How hard is it to be both commercial and interesting?
MERRITT: For me, interesting is the Thai Elephant Orchestra album that came out a few years ago. It was quite a lot more interesting than what little OutKast I’ve heard.
STEVENS: OutKast’s emphasis is on subverting all kinds of standards for the sake of having a good time. But Prince was doing that a long time ago.
MERRITT: It’s innocuous party music for suburban teenagers.
STEVENS: But I don’t think it’s so hard to be commercial and interesting. Look at Prince, or Neil Young.

What was the last hit song you actually liked?
STEVENS: Some of the stuff on Justin Timberlake’s album was sort of outstanding.
MERRITT: I think you have to be a certain age to appreciate Justin Timberlake. I don’t think I’ve heard one of his songs twice. I’m not really exposed to him except as a photographic image. He gives good photo shoot.
STEVENS: He’s got an interesting voice.
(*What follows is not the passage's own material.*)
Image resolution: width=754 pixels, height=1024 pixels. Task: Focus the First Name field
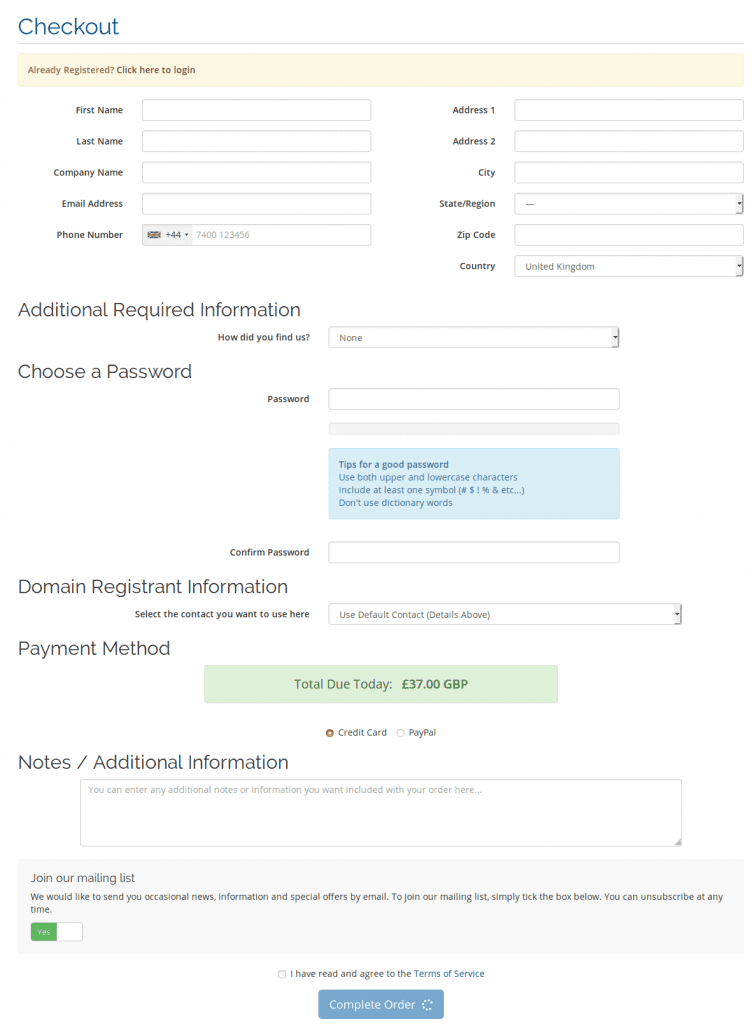pyautogui.click(x=257, y=110)
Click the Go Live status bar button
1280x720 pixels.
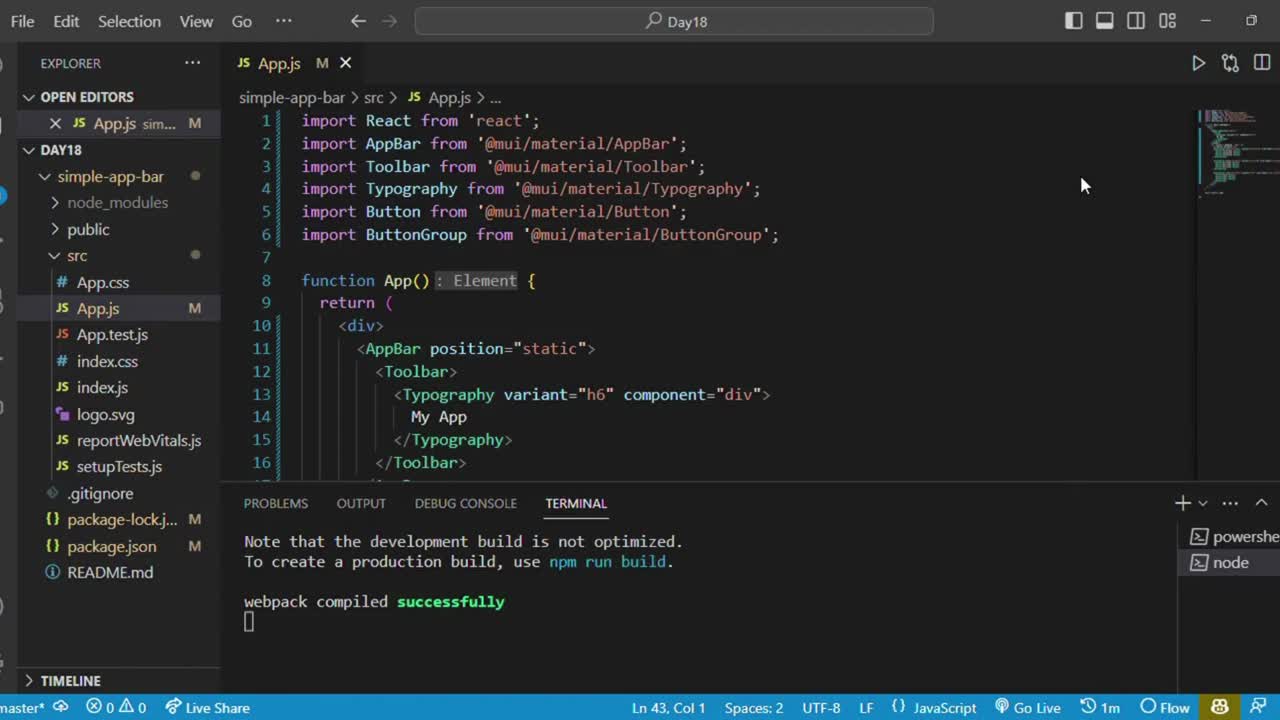pos(1027,707)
And his album borrows a lot from Michael Jackson and Prince.
MERRITT: Beck has started appropriating Prince in an interesting way. I wish I could sing like Beck. He’s got a gorgeous falsetto and that low, husky voice. It’s very sexy and very soothing in a way that I will never be.

Which other contemporary songwriters interest you?
MERRITT: Stephen Sondheim. Kate Bush. Tom Waits.
STEVENS: There’s so much bad music out there.
MERRITT: Do you dislike all bad music?
STEVENS: [Laughs.] No.
MERRITT: Like there’s nothing inherently good about Peaches. But I really like it.
STEVENS: I liked the first record, with the panties on the front. The way it was recorded, she was right there. And I loved the tone of her voice.
MERRITT: I loved the production. It upped the ante on what you could do with minimalism in computerized chambers; I tried for that purity and tone on i.
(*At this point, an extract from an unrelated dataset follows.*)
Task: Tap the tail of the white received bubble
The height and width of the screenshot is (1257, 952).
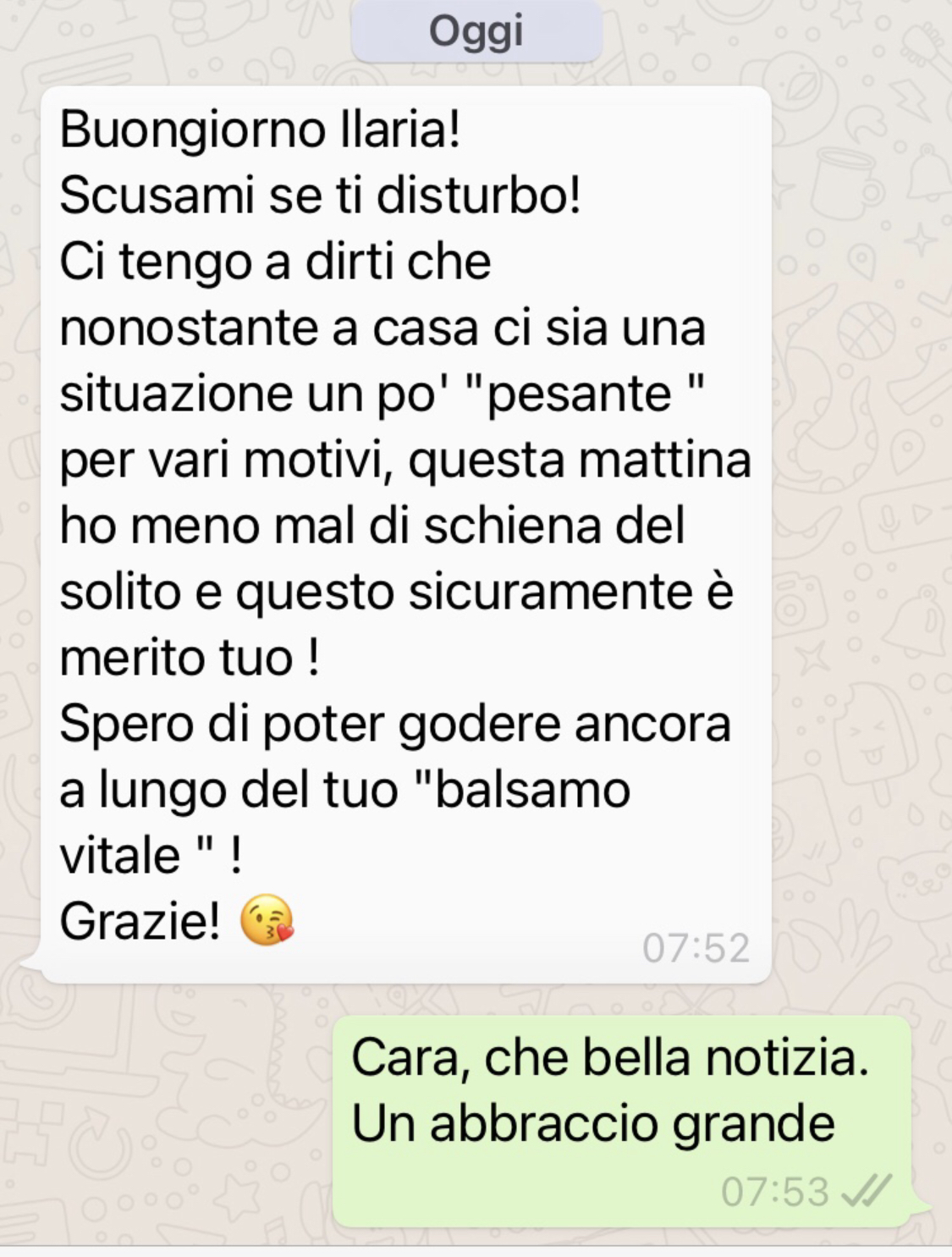Action: (30, 963)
Your music is eclectic, but people have tried to classify you under rock or pop headings. How do you resist being categorized?
MERRITT: By putting up a stink every time I’m labeled. Music is not a set of sounds. It’s a whole cultural phenomenon that includes Britney Spears, who would be absolutely meaningless if we didn’t see pictures of her. Beyoncé is not famous for her songs, she’s famous for that outfit. Which is not necessarily a bad thing. But the thing to do is to make a category that you like. Like the Magnetic Fields make variety music. There were a million TV variety shows in the seventies, and now there’s no such thing anymore.
STEVENS: Isn’t there a variety show with a young couple? Jessica Simpson?
MERRITT: Is she the daughter on The Simpsons?
STEVENS: No. I used to get Jessica Simpson mixed up with Lisa Simpson, too.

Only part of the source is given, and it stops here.